C’è un momento preciso in cui capisci che il capitalismo non ha solo finito le idee, ma ha iniziato a credere alle proprie allucinazioni: è quando ti vende una mela dicendoti che è una fragola. L’algoritmo mi ha dato la caccia per settimane: foto con la saturazione a palla, e video di gente che addenta il frutto con l’espressione estatica di chi ha appena ricevuto un bonifico istantaneo. Alla fine ho ceduto. Ho comprato la mela fragola, la varietà Kissabel per essere precisi, e l’ho pagata 6€ al chilo. Una cifra per cui non mi aspetto solo che sappia di fragola, ma pure di daiquiri.
Cosa la mela fragola sia e cosa non sia i lettori di Dissapore lo sapranno già, e a questo punto vi dovevamo una recensione della suddetta. Ora sono qui, coltello in una mano e scetticismo cronico nell’altra.
Il web ci ha promesso un ibrido rivoluzionario capace di scardinare le nostre certezze organolettiche, ma la realtà è spesso solo una questione di aspettative gestite male dal marketing. O forse, più semplicemente, è che ci meritiamo di essere presi in giro.
Aspetto visivo: la trappola cromatica della mela fragola

Tutta a colpa degli antociani. Sono gli stessi pigmenti che colorano i mirtilli, solo che qui, in un eccesso di zelo botanico, hanno deciso di colonizzare anche la polpa. E sgombriamo il campo dai complotti: non è un OGM ma il frutto di ragionati incroci tra mele comuni e vecchie varietà selvatiche a polpa rossa (belle da vedere ma immangiabili). Il risultato è un ibrido che gronda antiossidanti ma che si porta dietro l’acidità dei suoi antenati bisbetici.

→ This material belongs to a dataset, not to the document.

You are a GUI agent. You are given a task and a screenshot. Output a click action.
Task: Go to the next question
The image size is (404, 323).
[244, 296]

Al taglio, bisogna essere onesti, ha il suo fascino. Niente a che vedere con la tristezza delle mele classiche. Qui la polpa è di un rosa screziato e la buccia rosso rubino intenso, di quella bellezza magnetica che ti costringe a tirare fuori il telefono per farle una foto ancora prima di assaggiarla. Ed è esattamente qui che ci frega. Quella perfezione estetica è il cavallo di Troia che ci convince a ignorare l’istinto: è così bella che vogliamo credere sia anche buona.

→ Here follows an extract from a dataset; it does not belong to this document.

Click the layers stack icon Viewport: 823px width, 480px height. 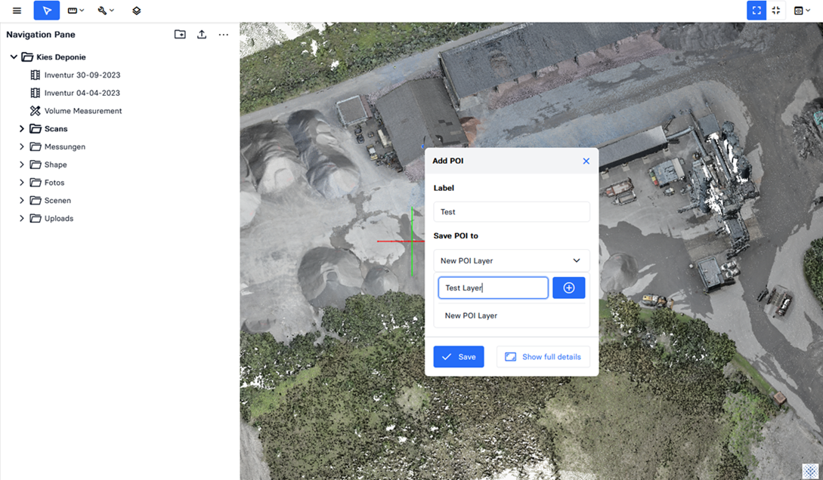point(137,11)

Il sapore della mela fragola

Il profumo è inebriante. Annuso. Cerco la fragola nel pieno di una sindrome da diniego. Niente, odora di… mela. Forse, se mi concentro un pochino, ma è più autosuggestione che chimica, sento reminiscenze di frutti rossi. Al morso schiocca, per poi adagiarsi nella succosità. La consistenza è bella compatta, perfetta da utilizzare in pasticceria.
E il sapore? Signori, qui casca l’asino, e si fa anche male. Quella che sentite non è fragola: è acidità. La massiccia presenza di antociani (i pigmenti responsabili del rosso) porta con sé una carica di tannini e acidità citrica che il vostro cervello, suggestionato dal nome “Kissabel” o “Mela Fragola”, cerca disperatamente di associare al frutto rosso per eccellenza. Ma è un placebo fruttariano. Al principio è lievemente aspra, quasi agrumata, per poi dissolversi in un finale dolcissimo. Vi dirò, più che la fragola mi ricorda l’ananas.
Giudizio finale

È il Labubu del reparto ortofrutta. Un frutto accuratamente ingegnerizzato per prenderci in giro.
Voto complessivo: 7 (10 al genio del male che l’ha brandizzata, 4 a me per averci creduto).
Volete le fragole? Aspettate qualche mese e le comprate. Questa mela è come l’ex che ci lascia perché ci ama troppo, non credetegli mai.